BIJ HET GRAF VAN SINT-THOMAS TE ORTONA.
ZEVENDE BOEK, KAP. 4.

Iemand, in aandachtige gebeden verzonken, voelde haar hart gloeien van liefde voor God en vervuld van geestelijke vreugde, waardoor heel haar lichaam schijnbaar verlamd werd. Toen hoorde zij een stem, die tot haar zeide: “Ik ben de Schepper en Verlosser, en de zaligheid, die gij nu in uw ziel voelt, is mijn schat en zijn mijn rijkdommen. Want zooals er geschreven staat: “De geest blaast waarheen hij wil en gij hoort zijn stem, maar gij weet niet van waar hij komt en waar hij heen gaat.”

En dezen schat geef ik veelvoudig, op vele wijzen en in vele vormen. Toch wil ik u een anderen schat aanwijzen, die niet in den hemel is, maar bij ulieden op aarde. Deze schat bestaat in de lichamen en overblijfselen mijner vrienden. Want de lichamen mijner vrienden zijn waarlijk mijn schat en mijn rijkdom, hetzij zij vergaan, of gezond zijn, hetzij zij in stof veranderd zijn of niet.

Maar daar nu de Schrift zegt, dat waar uw schat is ook uw hart is, kunt gij vragen hoe mijn hart is bij dezen schat, de overblijfselen der Heiligen? Ik antwoord u: Het hoogste genot mijns harten is om eeuwig loon te geven aan allen, die de plaatsen mijner Heiligen bezoeken en hun overblijfselen vereeren. En met mijn Heiligen bedoel ik hen die de genadegave hadden om mirakels te verrichten en door de pausen Heilig verklaard werden. En hen, die de Heiligen bezoeken, beloon ik volgens hun wil, hun geloof en hun moeite. Daarom zult gij weten dat in deze stad mijn grootste schat vertoeft, en wel de overblijfselen van St. Thomas, waarvan in geen enkele stad zooveel onvergane en onverdeelde, of samenhangende deelen gevonden worden, als in dit altaar.

Maar nu ligt hij hier, als verborgen, want voordat het lichaam van mijn apostel hierheen kwam, waren de vorsten van dit rijk, zooals geschreven staat: zij hebben een mond maar spreken niet, zij hebben oogen, maar zien niet, ooren hebben zij, maar hooren niet, zij hebben een neus, maar zij rieken niet, hunne handen hebben zij, maar tasten niet, hunne voeten, maar gaan niet. Hoe kunnen dan zij, wier wil zoo gestemd is tegenover hun God, zulk een schat de verschuldigde eer bewijzen?
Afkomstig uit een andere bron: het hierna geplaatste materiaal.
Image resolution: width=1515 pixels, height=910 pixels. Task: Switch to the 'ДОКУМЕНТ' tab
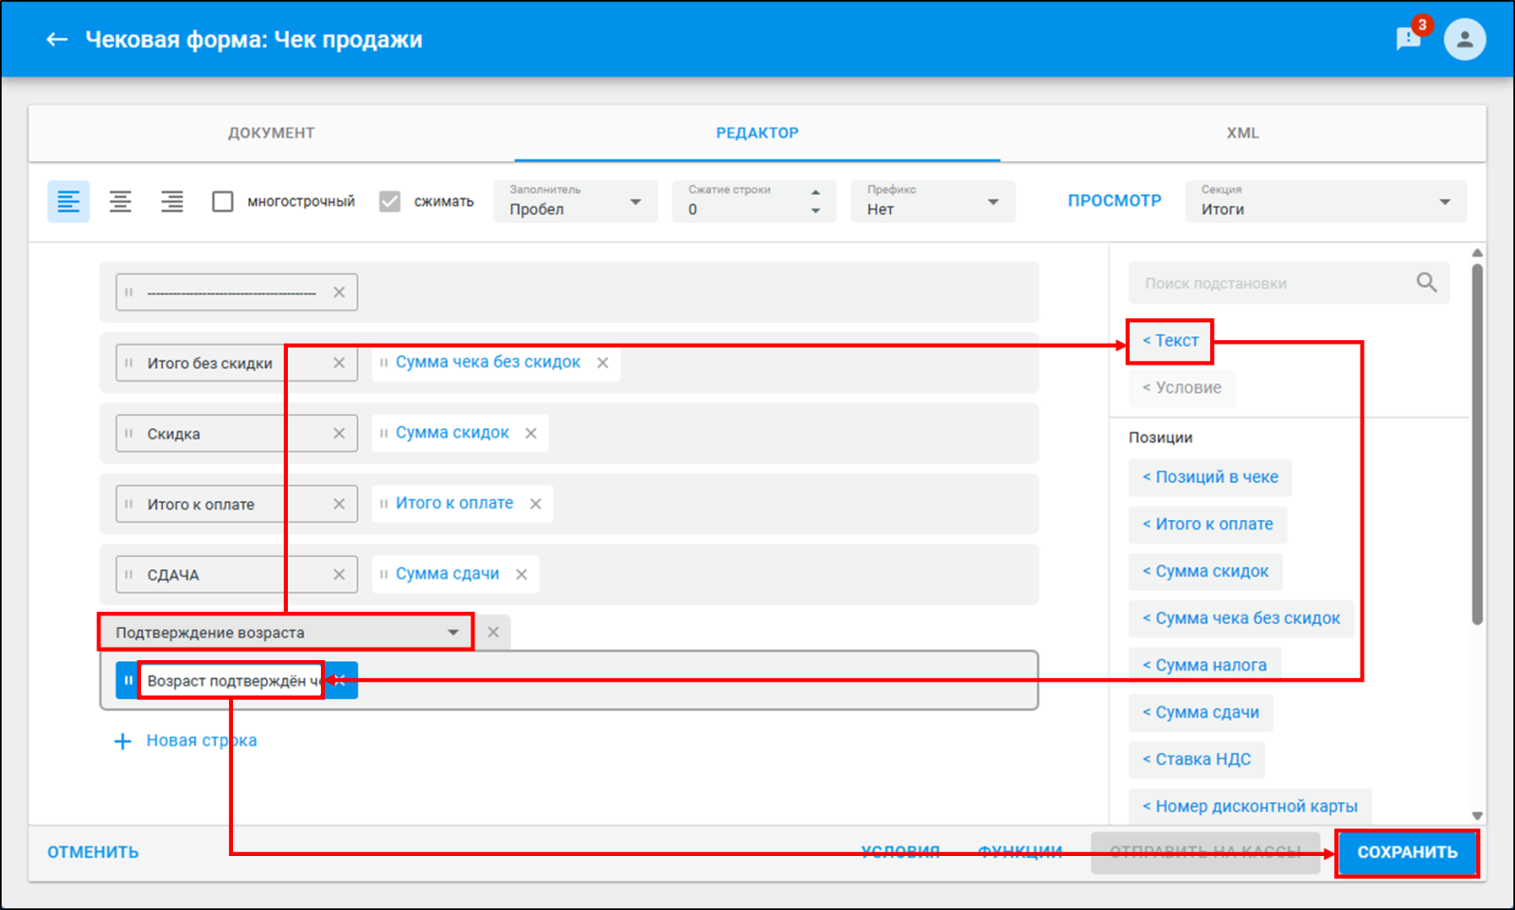(272, 134)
Want, wie mij en mijne vrienden boven alles lief heeft, zoodat hij liever sterven wil dan mij ook maar eenigszins verwoeden, en de macht heeft en den wil om mij te eeren en anderen te bevelen, moet mijn schat verheffen en eeren, mijn schat, dat zijn de overblijfselen van mijn apostel, dien ik uitverkoor. Daarom zal voorwaar gezegd en gepredikt worden, dat evenals de lichamen van mijne apostelen Paulus en Petrus te Rome zijn, de overblijfselen van mijn apostel Thomas te Ortona rusten.”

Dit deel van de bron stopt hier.